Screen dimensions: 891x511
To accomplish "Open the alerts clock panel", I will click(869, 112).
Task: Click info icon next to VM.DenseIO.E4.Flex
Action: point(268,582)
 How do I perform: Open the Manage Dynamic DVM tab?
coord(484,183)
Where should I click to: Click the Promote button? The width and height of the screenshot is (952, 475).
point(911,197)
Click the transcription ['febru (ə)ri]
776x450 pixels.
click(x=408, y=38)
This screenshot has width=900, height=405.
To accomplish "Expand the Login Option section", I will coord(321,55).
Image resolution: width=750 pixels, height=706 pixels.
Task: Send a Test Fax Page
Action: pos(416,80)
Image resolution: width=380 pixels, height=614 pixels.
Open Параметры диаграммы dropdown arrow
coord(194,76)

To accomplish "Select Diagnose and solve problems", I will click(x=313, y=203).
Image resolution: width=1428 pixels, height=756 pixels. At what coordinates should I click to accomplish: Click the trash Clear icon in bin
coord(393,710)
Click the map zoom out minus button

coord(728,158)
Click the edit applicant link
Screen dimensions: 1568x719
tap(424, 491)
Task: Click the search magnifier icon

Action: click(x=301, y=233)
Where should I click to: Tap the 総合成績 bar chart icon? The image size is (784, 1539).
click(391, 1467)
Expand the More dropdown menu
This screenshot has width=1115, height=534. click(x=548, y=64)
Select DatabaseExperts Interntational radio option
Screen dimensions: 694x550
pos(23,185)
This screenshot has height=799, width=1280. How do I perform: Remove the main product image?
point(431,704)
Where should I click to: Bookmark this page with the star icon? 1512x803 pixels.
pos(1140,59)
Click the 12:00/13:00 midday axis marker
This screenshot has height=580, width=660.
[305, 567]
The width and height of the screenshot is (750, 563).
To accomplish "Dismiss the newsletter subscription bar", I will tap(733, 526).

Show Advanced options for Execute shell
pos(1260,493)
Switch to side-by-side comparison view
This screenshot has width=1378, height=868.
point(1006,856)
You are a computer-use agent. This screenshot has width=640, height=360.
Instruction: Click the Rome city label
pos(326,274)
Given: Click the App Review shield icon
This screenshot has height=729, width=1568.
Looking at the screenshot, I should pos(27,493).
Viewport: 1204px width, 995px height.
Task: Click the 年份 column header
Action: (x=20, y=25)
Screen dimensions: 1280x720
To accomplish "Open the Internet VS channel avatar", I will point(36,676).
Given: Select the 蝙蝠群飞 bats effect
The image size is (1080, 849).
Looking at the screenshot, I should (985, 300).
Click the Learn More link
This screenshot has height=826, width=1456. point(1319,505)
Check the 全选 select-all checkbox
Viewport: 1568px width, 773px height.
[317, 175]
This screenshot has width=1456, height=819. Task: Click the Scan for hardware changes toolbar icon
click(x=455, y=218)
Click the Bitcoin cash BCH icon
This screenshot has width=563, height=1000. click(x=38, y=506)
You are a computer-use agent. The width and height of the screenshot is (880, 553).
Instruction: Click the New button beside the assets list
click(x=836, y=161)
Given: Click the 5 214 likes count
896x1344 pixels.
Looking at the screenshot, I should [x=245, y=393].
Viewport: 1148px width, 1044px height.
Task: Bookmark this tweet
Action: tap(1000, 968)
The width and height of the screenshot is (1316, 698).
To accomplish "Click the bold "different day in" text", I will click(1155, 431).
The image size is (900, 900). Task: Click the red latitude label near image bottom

[AIM]
Convert every line of the records above into a JSON list of strings, one string per line, leaving out blank lines.

[COMPLETED TASK]
[
  "Screen dimensions: 891x511",
  "To accomplish \"Open the alerts clock panel\", I will click(869, 112).",
  "Task: Click info icon next to VM.DenseIO.E4.Flex",
  "Action: point(268,582)",
  " How do I perform: Open the Manage Dynamic DVM tab?",
  "coord(484,183)",
  "Where should I click to: Click the Promote button? The width and height of the screenshot is (952, 475).",
  "point(911,197)",
  "Click the transcription ['febru (ə)ri]",
  "776x450 pixels.",
  "click(x=408, y=38)",
  "This screenshot has width=900, height=405.",
  "To accomplish \"Expand the Login Option section\", I will coord(321,55).",
  "Image resolution: width=750 pixels, height=706 pixels.",
  "Task: Send a Test Fax Page",
  "Action: pos(416,80)",
  "Image resolution: width=380 pixels, height=614 pixels.",
  "Open Параметры диаграммы dropdown arrow",
  "coord(194,76)",
  "To accomplish \"Select Diagnose and solve problems\", I will click(x=313, y=203).",
  "Image resolution: width=1428 pixels, height=756 pixels. At what coordinates should I click to accomplish: Click the trash Clear icon in bin",
  "coord(393,710)",
  "Click the map zoom out minus button",
  "coord(728,158)",
  "Click the edit applicant link",
  "Screen dimensions: 1568x719",
  "tap(424, 491)",
  "Task: Click the search magnifier icon",
  "Action: click(x=301, y=233)",
  "Where should I click to: Tap the 総合成績 bar chart icon? The image size is (784, 1539).",
  "click(391, 1467)",
  "Expand the More dropdown menu",
  "This screenshot has width=1115, height=534. click(x=548, y=64)",
  "Select DatabaseExperts Interntational radio option",
  "Screen dimensions: 694x550",
  "pos(23,185)",
  "This screenshot has height=799, width=1280. How do I perform: Remove the main product image?",
  "point(431,704)",
  "Where should I click to: Bookmark this page with the star icon? 1512x803 pixels.",
  "pos(1140,59)",
  "Click the 12:00/13:00 midday axis marker",
  "This screenshot has height=580, width=660.",
  "[305, 567]",
  "The width and height of the screenshot is (750, 563).",
  "To accomplish \"Dismiss the newsletter subscription bar\", I will tap(733, 526).",
  "Show Advanced options for Execute shell",
  "pos(1260,493)",
  "Switch to side-by-side comparison view",
  "This screenshot has width=1378, height=868.",
  "point(1006,856)",
  "You are a computer-use agent. This screenshot has width=640, height=360.",
  "Instruction: Click the Rome city label",
  "pos(326,274)",
  "Given: Click the App Review shield icon",
  "This screenshot has height=729, width=1568.",
  "Looking at the screenshot, I should pos(27,493).",
  "Viewport: 1204px width, 995px height.",
  "Task: Click the 年份 column header",
  "Action: (x=20, y=25)",
  "Screen dimensions: 1280x720",
  "To accomplish \"Open the Internet VS channel avatar\", I will point(36,676).",
  "Given: Select the 蝙蝠群飞 bats effect",
  "The image size is (1080, 849).",
  "Looking at the screenshot, I should (985, 300).",
  "Click the Learn More link",
  "This screenshot has height=826, width=1456. point(1319,505)",
  "Check the 全选 select-all checkbox",
  "Viewport: 1568px width, 773px height.",
  "[317, 175]",
  "This screenshot has width=1456, height=819. Task: Click the Scan for hardware changes toolbar icon",
  "click(x=455, y=218)",
  "Click the Bitcoin cash BCH icon",
  "This screenshot has width=563, height=1000. click(x=38, y=506)",
  "You are a computer-use agent. The width and height of the screenshot is (880, 553).",
  "Instruction: Click the New button beside the assets list",
  "click(x=836, y=161)",
  "Given: Click the 5 214 likes count",
  "896x1344 pixels.",
  "Looking at the screenshot, I should [x=245, y=393].",
  "Viewport: 1148px width, 1044px height.",
  "Task: Bookmark this tweet",
  "Action: tap(1000, 968)",
  "The width and height of the screenshot is (1316, 698).",
  "To accomplish \"Click the bold \"different day in\" text\", I will click(1155, 431).",
  "The image size is (900, 900). Task: Click the red latitude label near image bottom"
]